Rewrite the material below with "screenshot" swapped for "screen capture" and every other word unchanged. Leave out the pictures.

..........

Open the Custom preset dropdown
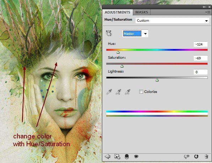The image size is (212, 163). (172, 21)
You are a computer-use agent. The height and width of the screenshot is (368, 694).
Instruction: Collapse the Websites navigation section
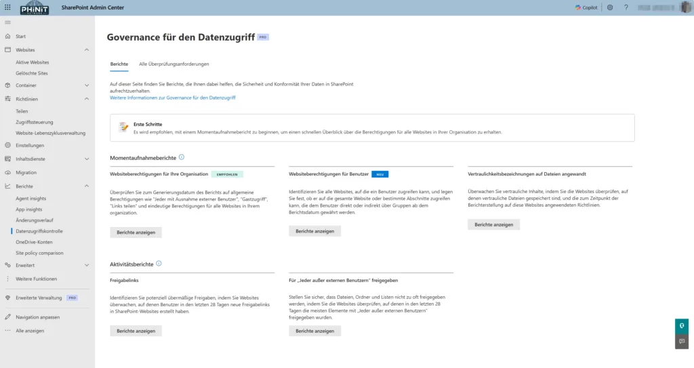(87, 50)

..........

• [Answer to this problem]
Open the Custom preset dropdown
The image size is (212, 163). (172, 21)
You are a computer-use agent. The height and width of the screen capture is (368, 694).
Instruction: Collapse the Websites navigation section
(87, 50)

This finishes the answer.